La palabra es lo más personal que tenemos. Su riqueza es nuestro tesoro. Podemos pronunciarla o retenerla en el sagrario secreto de la intimidad del corazón. Hacerla creativa o asesina. Es tal el poder de la palabra, que hoy todo el mundo lucha por dominarla, por ponerla al servicio de intereses propios, a veces ocultos: los medios de comunicación son, hoy, los «dueños del mundo».
Nos comunicamos por la palabra. Podemos decir que realmente somos personas cuando nos comunicamos, cuando entablamos relaciones con los otros. Dios, queriendo entablar comunicación con el hombre, dirige su palabra a los pueblos. Y abre así capítulos bellos de la gran gesta divina: creación y éxodo, profecía y salmo. Grandes hombres han prestado su ingenio para poner ante la mirada, en escritura amorosa las palabras pronunciadas en las que Dios sigue diciendo que ama al hombre.
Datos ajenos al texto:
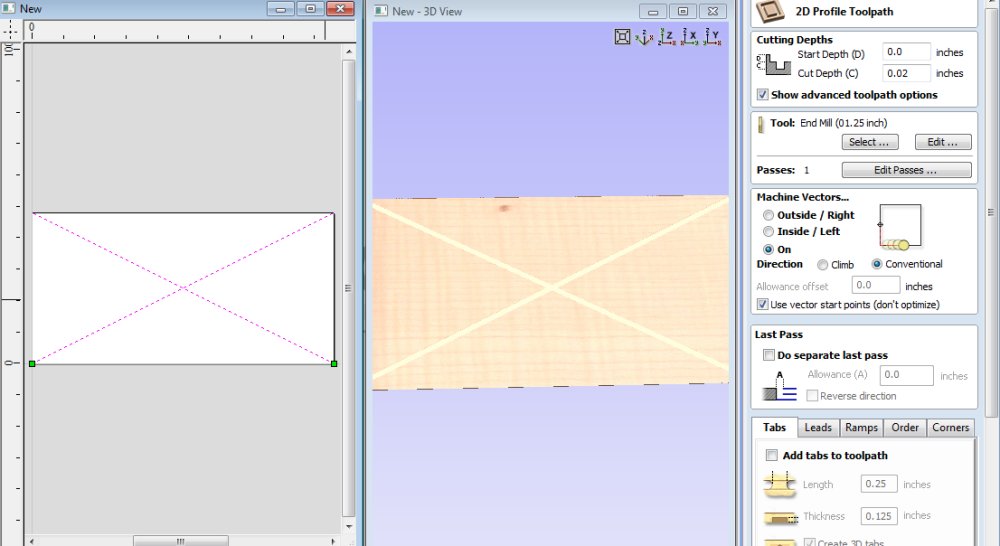Click the 2D Profile Toolpath icon

tap(771, 12)

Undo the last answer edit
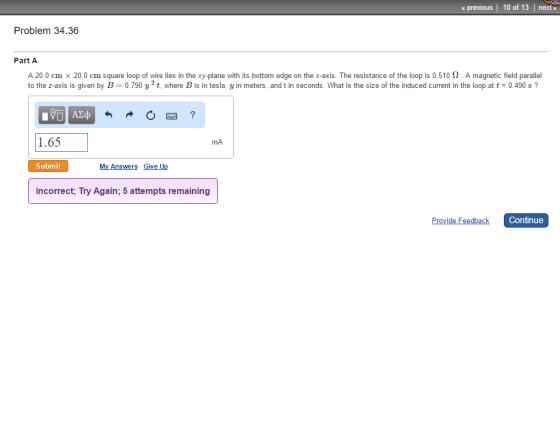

Pero el hombre sigue desoyendo el mensaje; el rumor del mundo: la prisa, la satisfacción y los sentidos desnudos, impiden la sintonía armoniosa con Dios que se comunica. Y Dios, haciendo aún lo imposible, acerca aún más su voz a mi oído, su mirada a mis ojos y ocurre el milagro: su Verbo se hace carne, su Palabra se hace Hombre… y acampa entre nosotros. Dios, ante tanta sordera humana se ha querido hacer Palabra tangible, no una palabra cualquiera: la palabra es su Hijo, el Verbo Encarnando, la única Palabra de Dios.
El hombre, desde el primer pecado ha aspirado a «ser como Dios». Y Dios, paradójicamente ha elegido «hacerse hombre»: Y la Palabra se hizo carne… Y habitó entre nosotros. Se han cruzado los caminos: el hombre que quiere ascender, Dios que desciende, pero se han encontrado en el Hijo de Dios hecho hombre: donde se cruzan todos los caminos. Porque la Palabra es luz, camino, verdad y vida. Pero Dios es tan grandioso que no se impone por la fuerza: es Palabra de Amor, palabra generosa, que deja a la grandeza de la libertad del hombre la respuesta gratuita. Pero se queja con cariño: Vino a los suyos, y los suyos no le recibieron.
La Encarnación de Jesús es el supremo diálogo de Dios con el hombre. Y desde entonces Dios y el hombre se convierten en interlocutores. Y ello es tan sólo posible porque Dios, que se abaja a nosotros y nos toma en sus manos, nos levanta poniendo nuestra mejilla con su mejilla, haciéndonos grandes; como cada padre hace grande al hijo pequeño al levantarlo en sus brazos. Dios, desde siempre ha querido hacer tertulia amiga con el hombre. Y tan sólo nos pide que le hagamos un hueco en la agenda de nuestro tiempo interior, que custodia nuestra libertad: Dios viene a nosotros, en Jesucristo hecho hombre, y aguarda de nuestra libertad que lo tratemos como «uno de los nuestros».